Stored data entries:
□ □ □ □

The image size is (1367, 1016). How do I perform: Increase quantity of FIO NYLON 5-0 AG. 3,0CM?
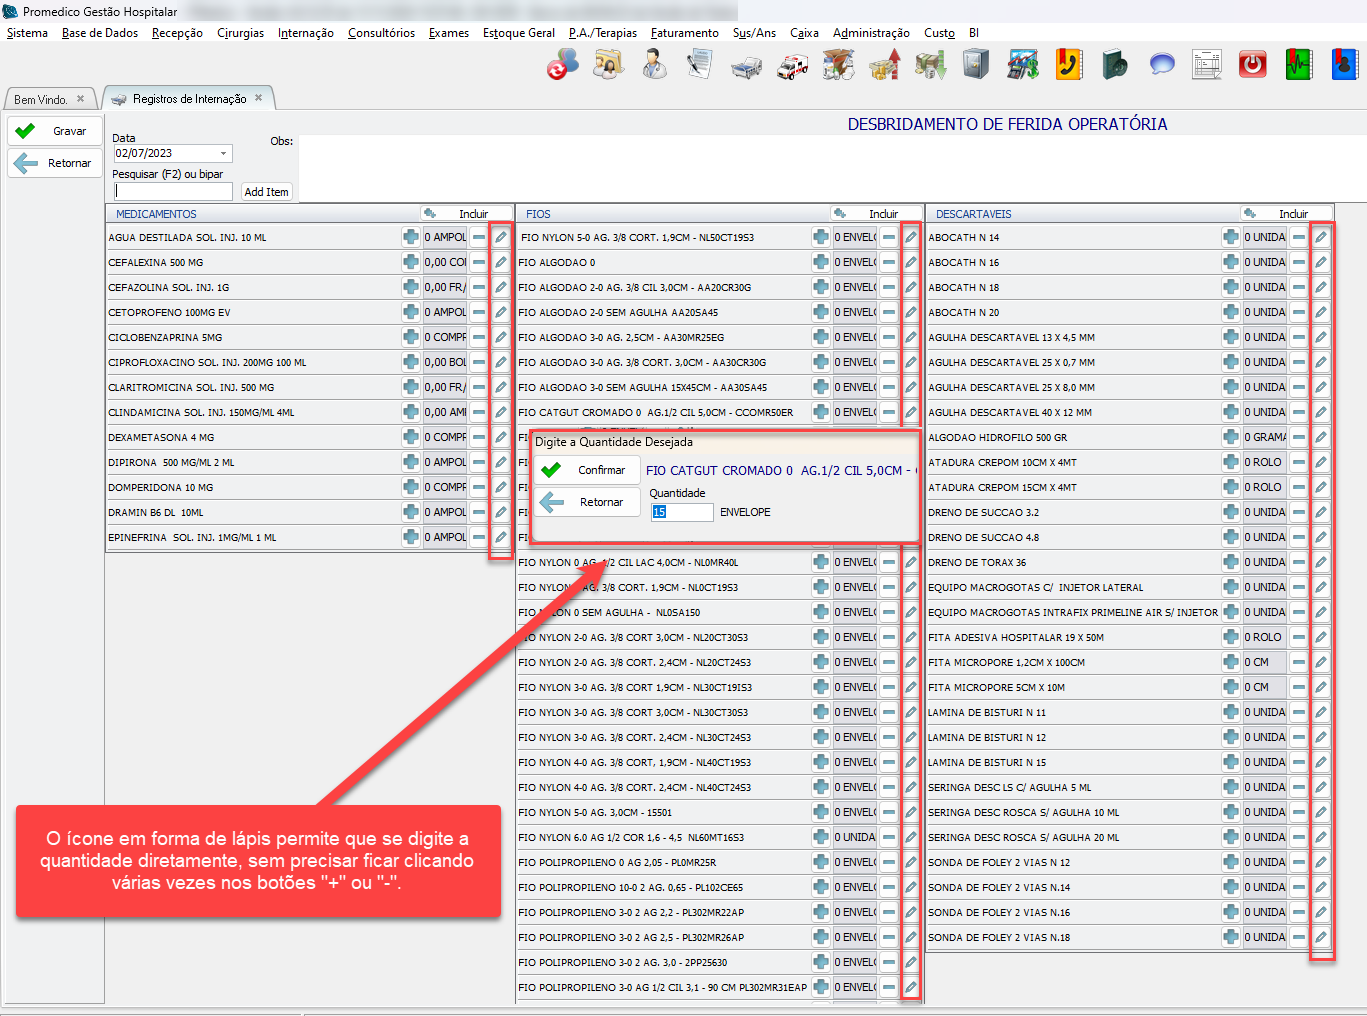[820, 812]
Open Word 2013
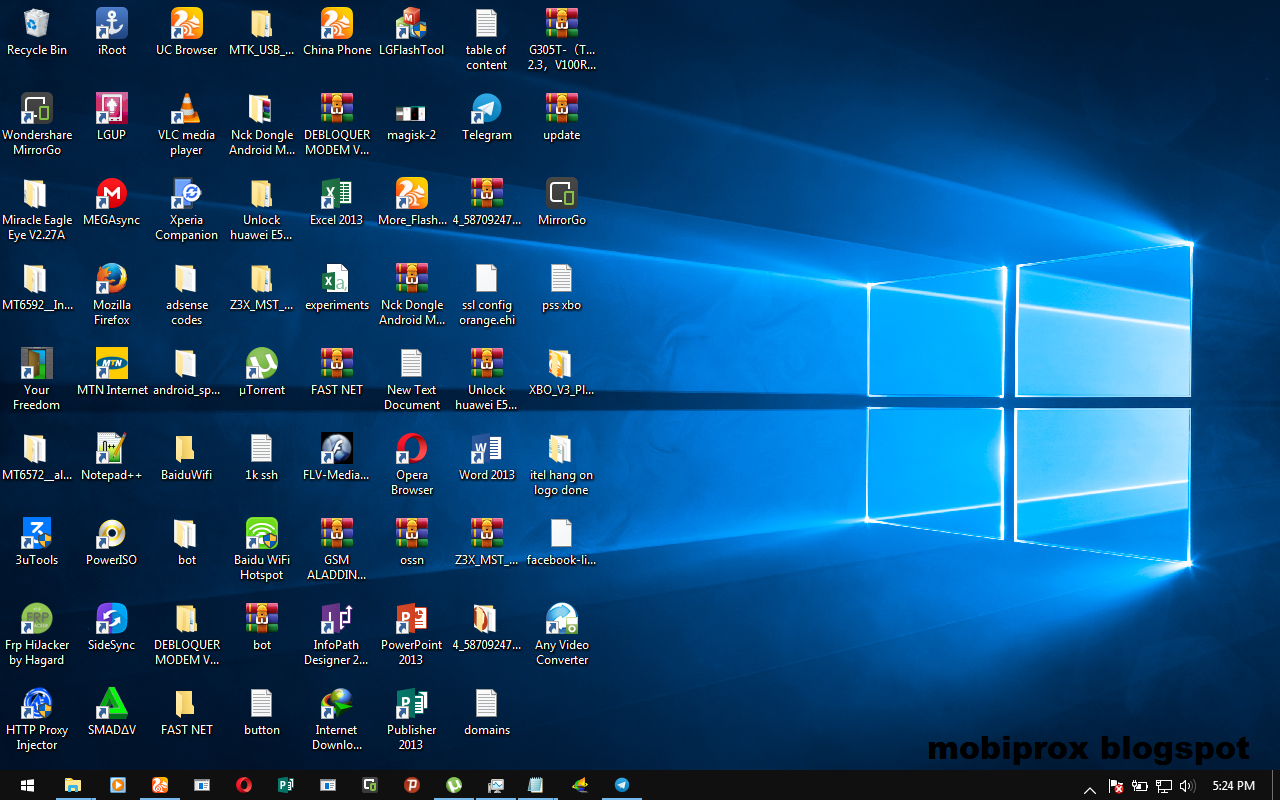Viewport: 1280px width, 800px height. click(x=486, y=450)
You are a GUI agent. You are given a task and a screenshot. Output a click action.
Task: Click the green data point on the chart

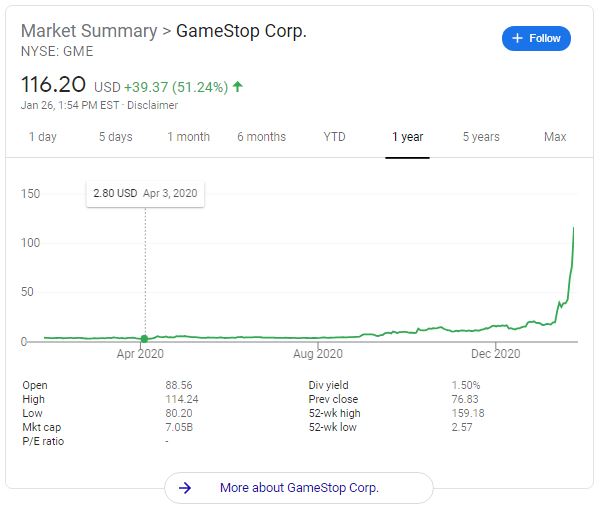(145, 339)
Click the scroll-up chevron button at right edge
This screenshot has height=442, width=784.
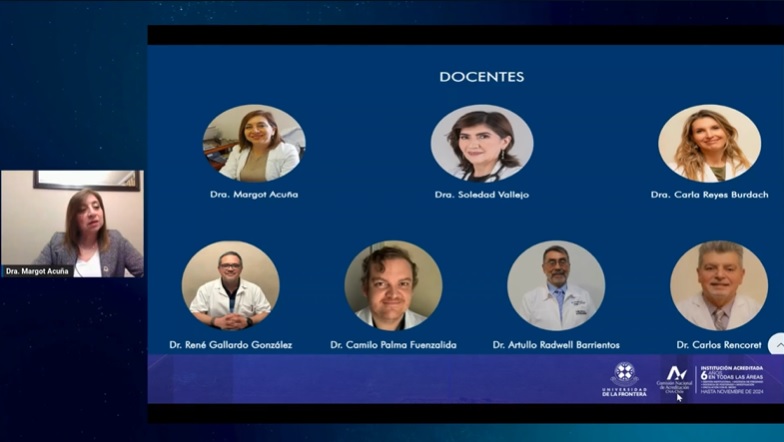776,343
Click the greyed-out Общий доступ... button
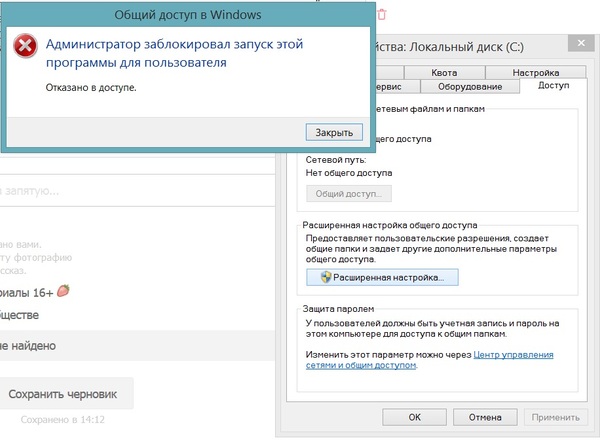600x440 pixels. pos(348,194)
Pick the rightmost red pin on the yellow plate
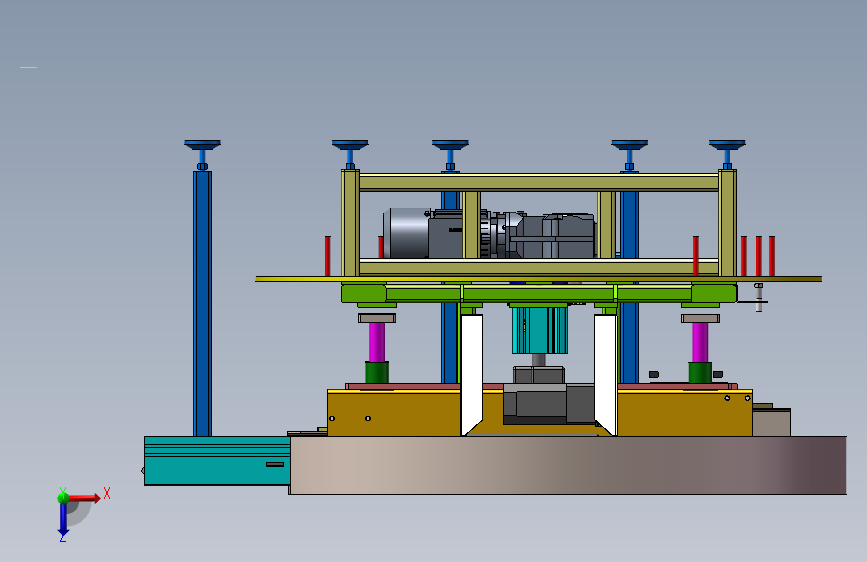 tap(772, 256)
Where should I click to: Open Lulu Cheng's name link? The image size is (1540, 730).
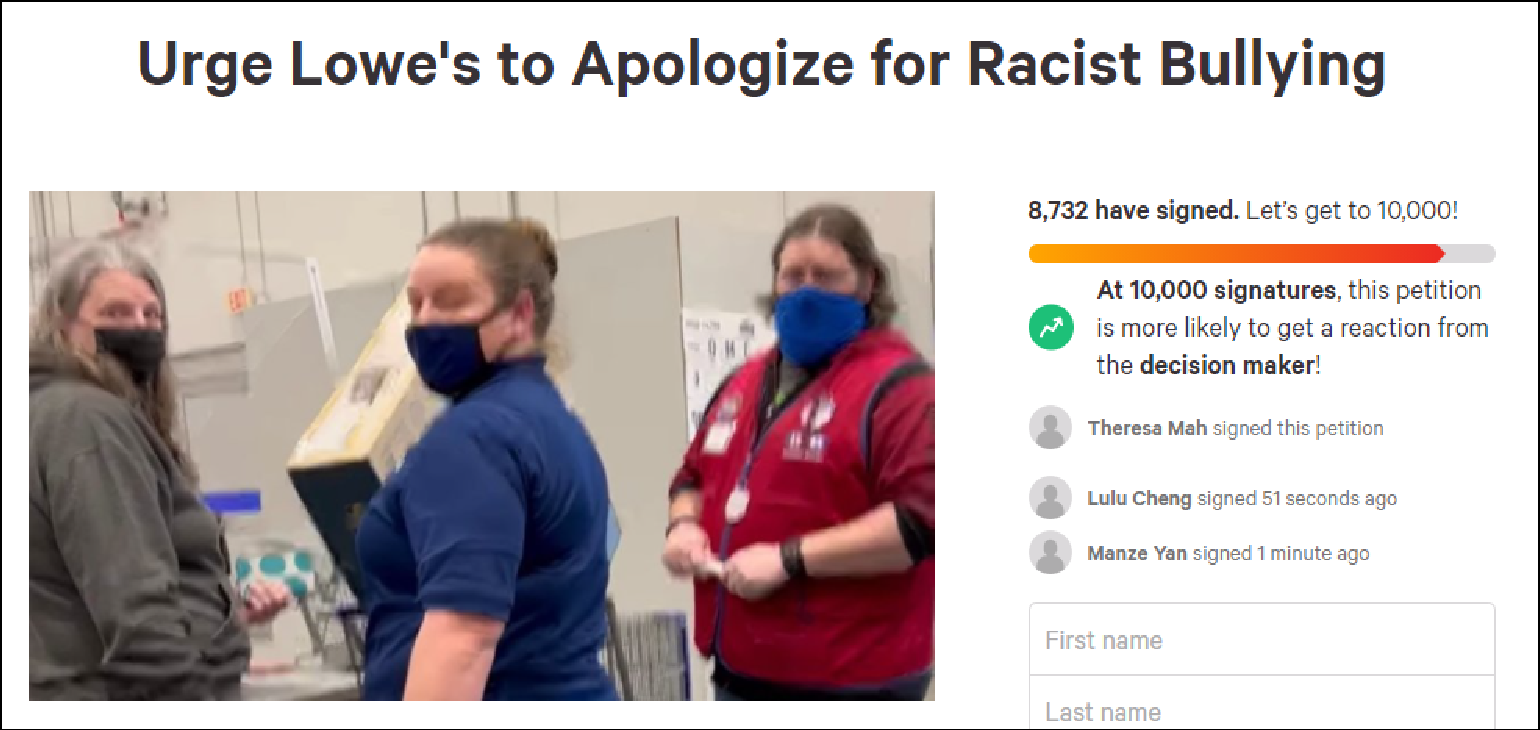pyautogui.click(x=1139, y=498)
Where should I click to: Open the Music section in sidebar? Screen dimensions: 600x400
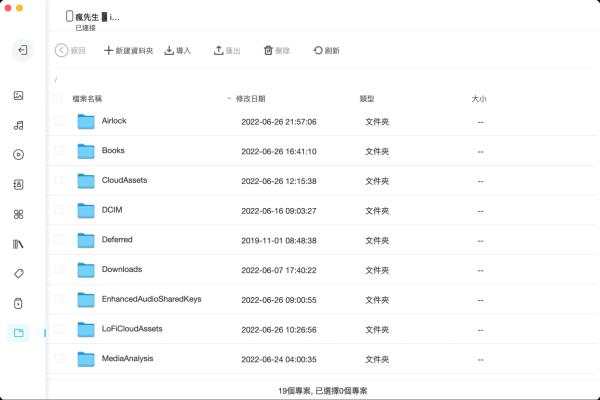tap(18, 125)
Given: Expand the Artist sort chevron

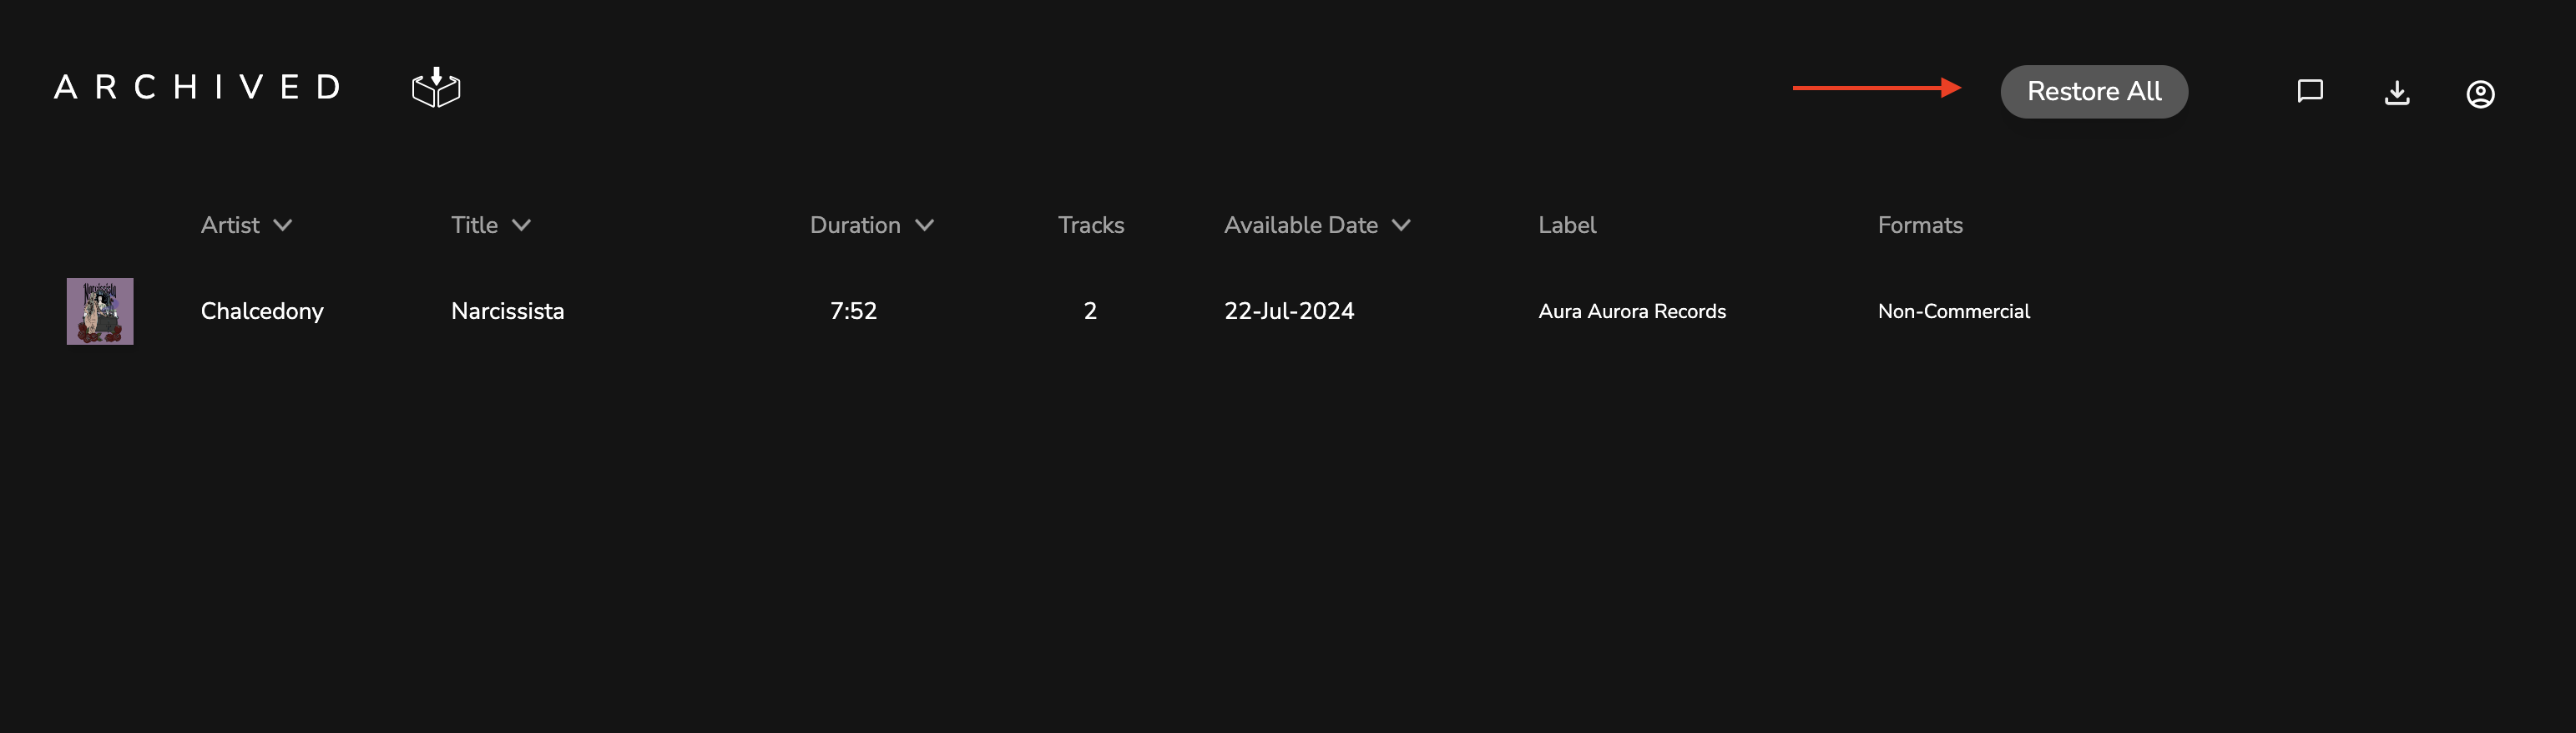Looking at the screenshot, I should (x=283, y=225).
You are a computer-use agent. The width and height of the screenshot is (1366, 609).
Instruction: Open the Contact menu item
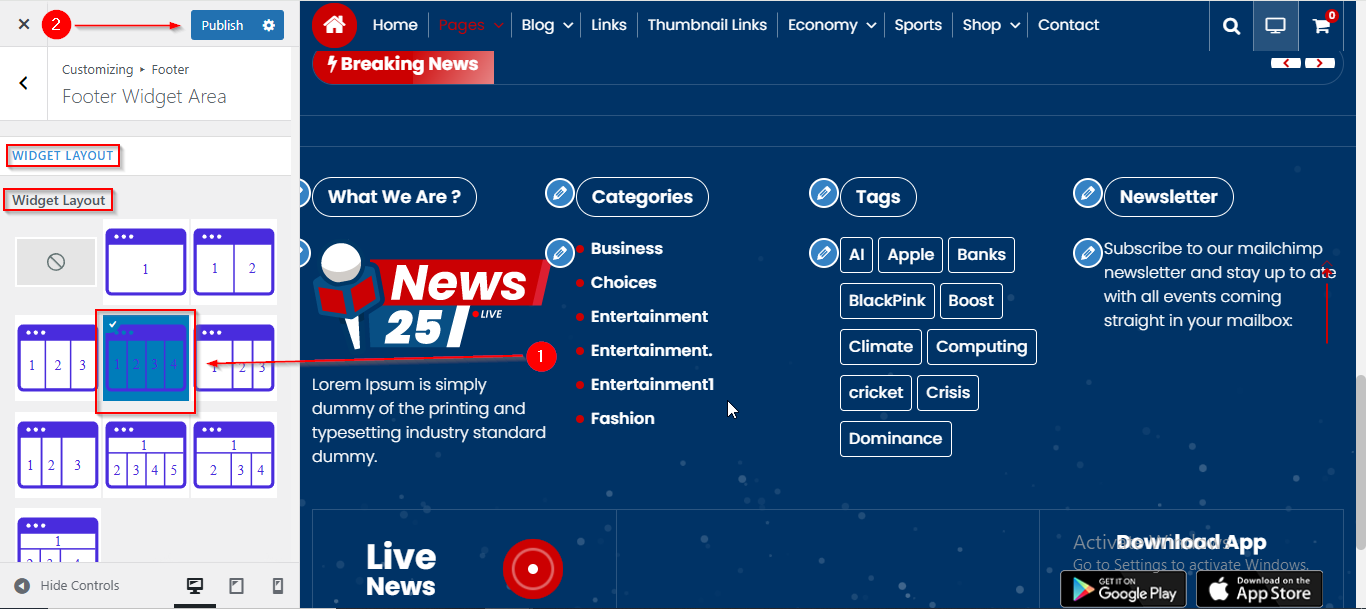[x=1068, y=25]
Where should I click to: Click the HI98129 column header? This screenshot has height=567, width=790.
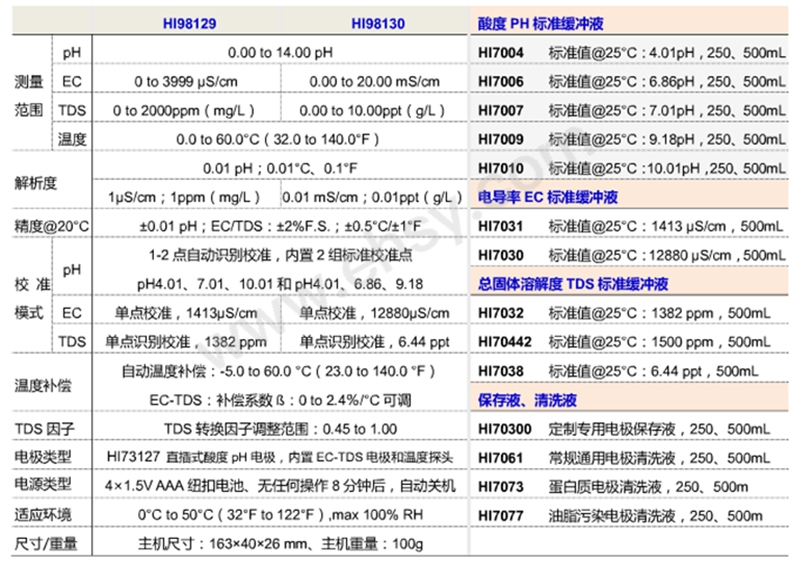tap(189, 24)
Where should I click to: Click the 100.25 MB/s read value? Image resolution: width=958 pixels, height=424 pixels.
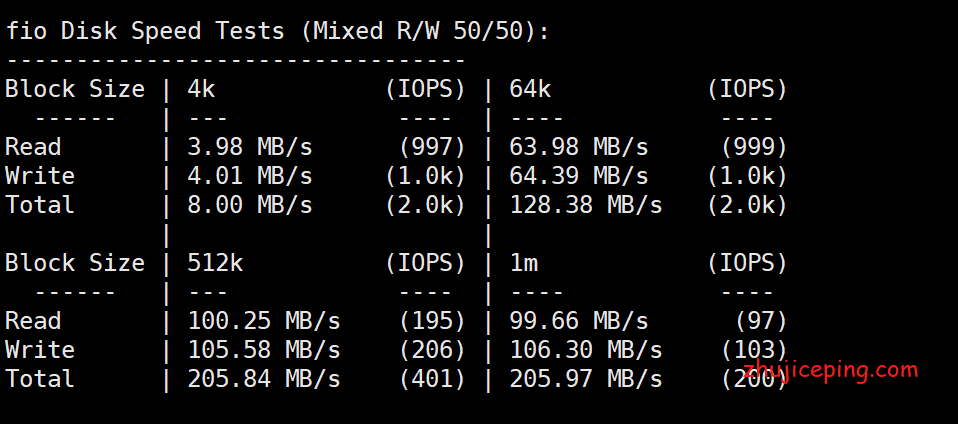(x=264, y=321)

□ □ □ □

:: WHAT IS NEEDED ::
Copy exactly, with no pictures, the lines from the line containing "Where should I click to: Click the 100.25" through the last line of the records above.

:: EXERCISE SOLUTION ::
Where should I click to: Click the 100.25 MB/s read value? Image resolution: width=958 pixels, height=424 pixels.
(x=264, y=321)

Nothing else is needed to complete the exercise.